We make use of rupture directivity to analyze 82 deep earthquakes (≥100 km depth) in the Tonga‐Kermadec subduction zone. Identifying the fault planes for 25 of them, we are able to place new constraints on both the physical mechanism of intermediate‐ and deep‐focus earthquakes and deformation within the subducting slab. We find that half of deep earthquakes with MW ≥ 6 have detectable directivity. We compare the obtained fault orientations with those expected for the reactivation of outer‐rise normal faults and with those expected for the creation of new faults in response to the ambient stress field. Earthquakes >300 km depth match the patterns expected for the creation of a new system of faults: we observe both subhorizontal and subvertical fault planes consistent with a downdip‐compressional stress field. Slip along these faults causes the slab to thicken. Rupture propagation shows no systematic directional pattern. In contrast, at intermediate depths (100–300 km), all ruptures propagate subhorizontally and all identified fault planes, whether in the upper or lower region of the double seismic zone, are subhorizontal. Rupture propagation tends to be directed away from the top surface of the slab. After accounting for the angle of subduction, the subhorizontal fault plane orientation is inconsistent with the orientation of outer‐rise normal faults, allowing us to rule out mechanisms that require the reactivation of these large surface faults.

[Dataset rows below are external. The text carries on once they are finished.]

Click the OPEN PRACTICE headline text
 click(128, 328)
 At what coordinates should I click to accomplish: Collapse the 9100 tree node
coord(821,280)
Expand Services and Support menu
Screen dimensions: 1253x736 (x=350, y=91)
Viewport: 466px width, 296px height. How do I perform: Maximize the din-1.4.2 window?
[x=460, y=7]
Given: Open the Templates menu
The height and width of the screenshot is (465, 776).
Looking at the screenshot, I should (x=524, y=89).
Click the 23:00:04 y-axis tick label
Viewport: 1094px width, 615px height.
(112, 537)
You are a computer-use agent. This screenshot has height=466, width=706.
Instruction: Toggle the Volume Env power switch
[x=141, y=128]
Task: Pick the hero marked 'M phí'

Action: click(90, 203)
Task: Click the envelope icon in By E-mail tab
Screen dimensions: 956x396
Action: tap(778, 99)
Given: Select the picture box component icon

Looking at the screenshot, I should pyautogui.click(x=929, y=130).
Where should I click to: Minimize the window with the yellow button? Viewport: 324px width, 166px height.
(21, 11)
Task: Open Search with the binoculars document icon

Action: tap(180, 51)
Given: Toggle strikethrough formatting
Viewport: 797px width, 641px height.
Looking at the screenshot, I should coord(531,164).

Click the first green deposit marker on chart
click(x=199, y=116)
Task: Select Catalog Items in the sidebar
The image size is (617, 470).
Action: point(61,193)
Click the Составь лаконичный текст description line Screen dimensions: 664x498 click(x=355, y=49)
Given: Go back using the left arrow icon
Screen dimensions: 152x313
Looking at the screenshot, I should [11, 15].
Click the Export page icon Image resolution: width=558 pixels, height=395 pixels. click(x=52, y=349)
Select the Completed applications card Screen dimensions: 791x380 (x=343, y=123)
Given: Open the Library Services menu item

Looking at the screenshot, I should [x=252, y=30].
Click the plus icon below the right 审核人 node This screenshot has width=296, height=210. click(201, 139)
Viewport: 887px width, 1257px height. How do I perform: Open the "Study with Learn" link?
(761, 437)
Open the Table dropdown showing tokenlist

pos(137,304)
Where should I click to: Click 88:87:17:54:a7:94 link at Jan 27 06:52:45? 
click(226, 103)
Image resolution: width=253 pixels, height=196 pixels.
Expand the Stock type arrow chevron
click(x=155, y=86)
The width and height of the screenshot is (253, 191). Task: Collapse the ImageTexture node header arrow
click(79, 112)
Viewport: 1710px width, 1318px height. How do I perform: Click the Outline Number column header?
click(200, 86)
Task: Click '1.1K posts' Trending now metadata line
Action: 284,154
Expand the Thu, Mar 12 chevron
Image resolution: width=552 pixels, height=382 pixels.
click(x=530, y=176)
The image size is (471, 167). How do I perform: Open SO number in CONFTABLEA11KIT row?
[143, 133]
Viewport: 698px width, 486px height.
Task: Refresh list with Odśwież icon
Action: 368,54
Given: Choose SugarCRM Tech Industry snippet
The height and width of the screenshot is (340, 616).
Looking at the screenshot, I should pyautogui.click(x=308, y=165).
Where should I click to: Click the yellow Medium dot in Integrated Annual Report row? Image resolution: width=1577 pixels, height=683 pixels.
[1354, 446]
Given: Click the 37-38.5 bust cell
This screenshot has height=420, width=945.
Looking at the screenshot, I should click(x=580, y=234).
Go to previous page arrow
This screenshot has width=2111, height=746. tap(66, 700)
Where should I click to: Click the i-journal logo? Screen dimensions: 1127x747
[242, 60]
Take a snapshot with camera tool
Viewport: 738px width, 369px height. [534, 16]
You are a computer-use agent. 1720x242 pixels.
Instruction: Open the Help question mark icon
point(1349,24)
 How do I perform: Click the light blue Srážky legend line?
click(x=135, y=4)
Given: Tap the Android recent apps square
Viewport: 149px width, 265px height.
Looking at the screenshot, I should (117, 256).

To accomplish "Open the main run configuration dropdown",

Subhorizontal faults are consistent with only one of the two failure planes expected from the slab stress field, suggesting that isobaric rupture processes or preexisting slab structures may also influence the fault plane orientation. If all deformation takes place on these subhorizontal faults, it would cause the slab to thin. Assuming the slab is incompressible, this implies that the slab is also lengthening and suggests that slab pull rather than unbending is the primary force controlling slab seismicity at intermediate depths.